While this isn’t a critical concern yet, the sheer number of panels now being installed on residential and commercial rooftops and in ground-mounted community- and utility-scale projects suggests that thinking ahead today could prevent a raft of problems over the next several decades. According to the Solar Energy Industries Association, there are more than 1 million operating solar PV installations across the United States, many of which could face failure in the next 20–30 years. Also, that number is growing daily, with GTM Research predicting that 14.5 gigawatts of new PV installations will come online in 2016, a 94 percent increase over 2015’s previously notable performance.
Dustin Mulvaney, associate professor in the Environmental Studies department of San Jose State University, is an expert in PV panel lifecycle assessment who has consulted with the Silicon Valley Toxics Coalition on PV issues. He suggests how we address end-of-life panel handling is important to solar energy’s long-term viability. For one thing, material recycled from decommissioned units could become vital to the supply chain for new products.
“The amount of solar you can deploy is limited by the supply of some of those metals,” he said. “Right now, the thin-film solar industry consumes up to 40 percent of the tellurium supply. Closing the loop helps the long-time viability of the market itself. From that viewpoint, it’s definitely an important issue.”
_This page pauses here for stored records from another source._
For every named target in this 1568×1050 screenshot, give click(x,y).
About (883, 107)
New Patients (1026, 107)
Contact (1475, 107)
A report earlier this year from the International Renewable Energy Agency and the PV-power-systems arm of the International Energy Agency estimated the cumulative global PV waste stream could reach 8 million metric tons by 2030. The raw material technically recoverable from those panels could yield a total value of $450 million in 2030 (in 2016 dollars), which is equivalent to the amount of raw materials needed to produce approximately 60 million new panels.
The lack of a formal recycling effort also poses risks of a significant increase in the toxic electronic waste circulating across the globe. In the past, much of this, including everything from flat-screen TVs to desktop-computer circuit boards, has ended up in developing countries, where low-wage workers burn off toxic plastics and use dangerous solvents to recover precious metals over open-pit fires. Mulvaney warns something similar could happen with PV panels in the United States if there are no firm policies prohibiting it.
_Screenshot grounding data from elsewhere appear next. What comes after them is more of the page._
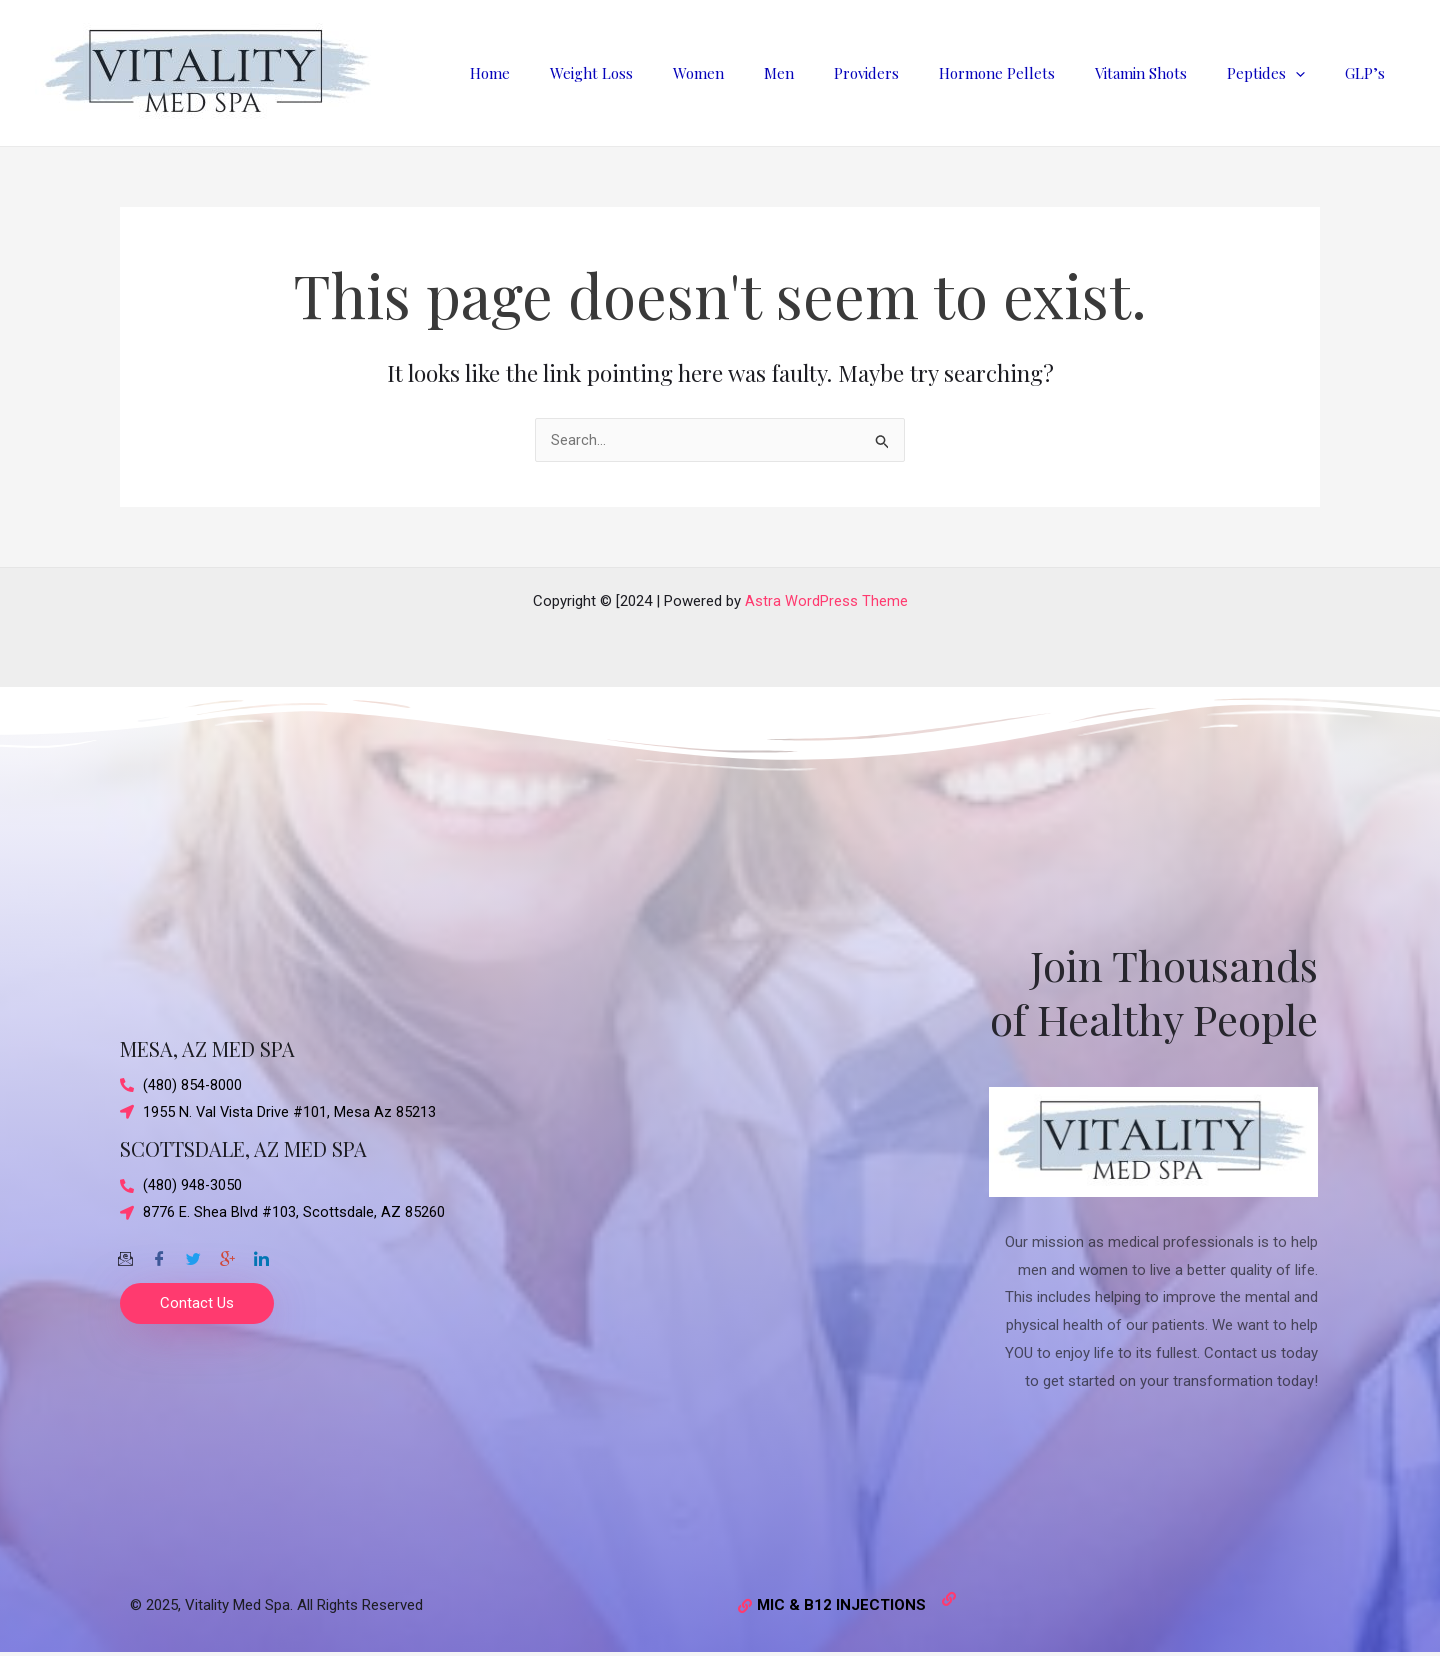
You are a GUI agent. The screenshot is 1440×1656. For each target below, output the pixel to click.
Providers (911, 73)
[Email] (125, 1253)
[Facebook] (159, 1253)
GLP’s (1370, 73)
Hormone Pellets (1032, 73)
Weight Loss (666, 73)
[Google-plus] (227, 1253)
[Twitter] (193, 1253)
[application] (1310, 73)
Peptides (1281, 73)
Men (834, 73)
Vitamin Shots (1166, 73)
“I wouldn’t say it’s an urgent issue,” he said. “The industry is relatively small, still. But there is a bit of urgency about setting aside money to pay for this recycling.”
Europe is already doing this work, guided by the European Union’s (EU) Waste Electrical and Electronic Equipment Directive, which requires all producers supplying PV panels to the European market to finance the costs of collecting and recycling those products. PV and battery manufacturers selling into the EU established the PV Cycle program in 2007, under which they jointly fund third-party waste collection and recycling efforts. This effort should provide valuable lessons to U.S. suppliers, given Europe’s leadership in the international PV market, Mulvaney said.
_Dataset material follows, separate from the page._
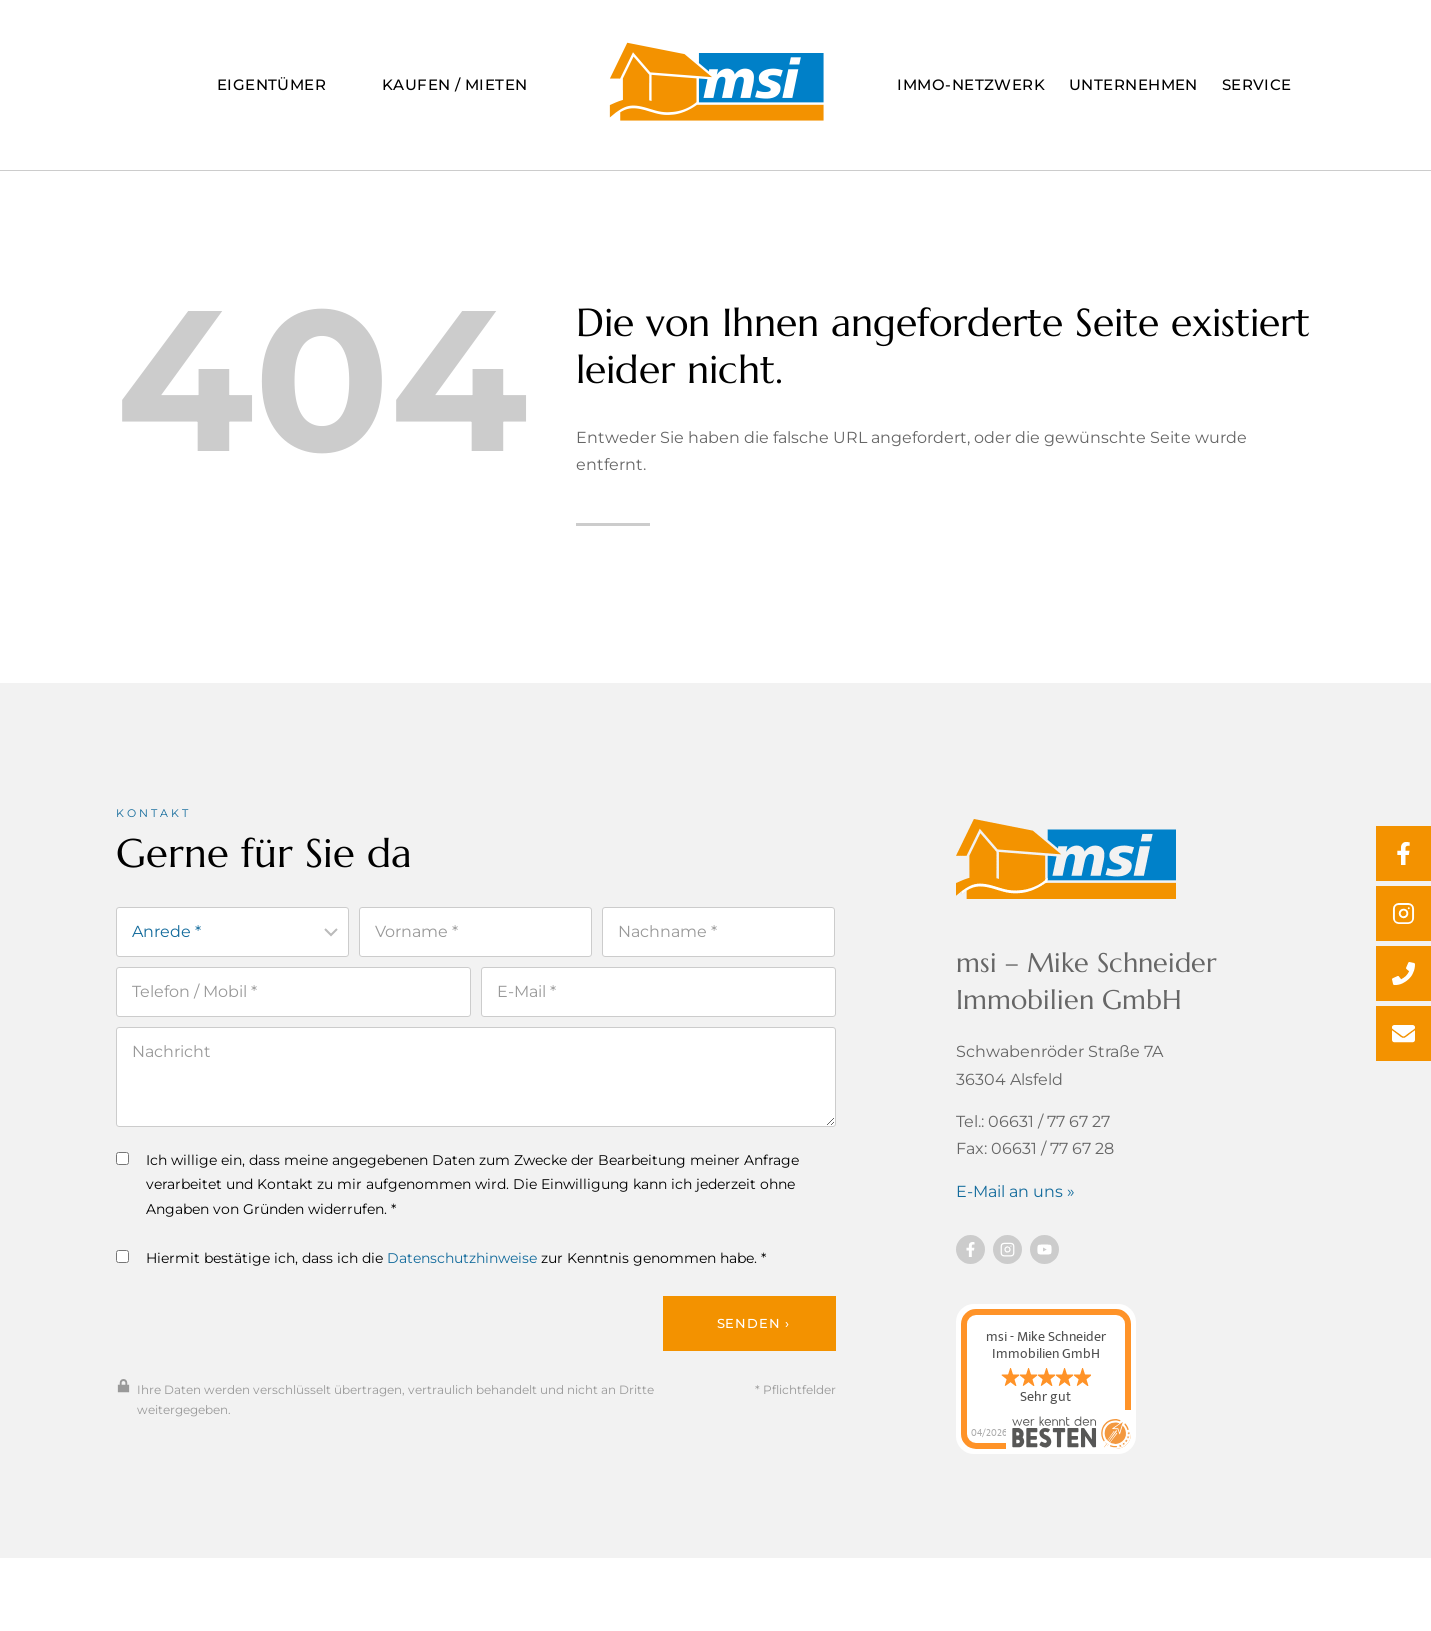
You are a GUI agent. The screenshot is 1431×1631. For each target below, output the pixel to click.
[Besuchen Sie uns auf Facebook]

“Europe is where something like 80 percent of all PV panels that have been installed are located,” he said.
Tempe, Ariz.-based manufacturer First Solar is the world’s leading thin-film PV manufacturer and a leader in offering end-of-life recycling services for its domestic customers. Initially, the company offered these at no added cost to its buyers, who are predominantly the developers of utility-scale solar farms. In part, this was a way to ensure its own ongoing supply of tellurium. It shifted to a fee-based system in 2013, but it provides a number of payment options, including ongoing contracts and pay-as-you-go models.
Of course, it’s also important to make panel owners, not just PV manufacturers, aware of the value of panel recycling. This is especially true for owners and operators of large-scale solar facilities that likely see panel replacement as a regular event in their ongoing plant operations.
One large First Solar customer became suddenly aware of the value of recycling when a tornado tore through its installation. The April 2015 event at the 550-megawatt Desert Sunlight Solar Farm near Desert Center, Calif., damaged more than 150,000 thin-film PV modules, and though the glass ended up in a landfill, the modules were recovered, and their precious metals—which otherwise might have had to be treated as toxic waste—were reclaimed for reuse.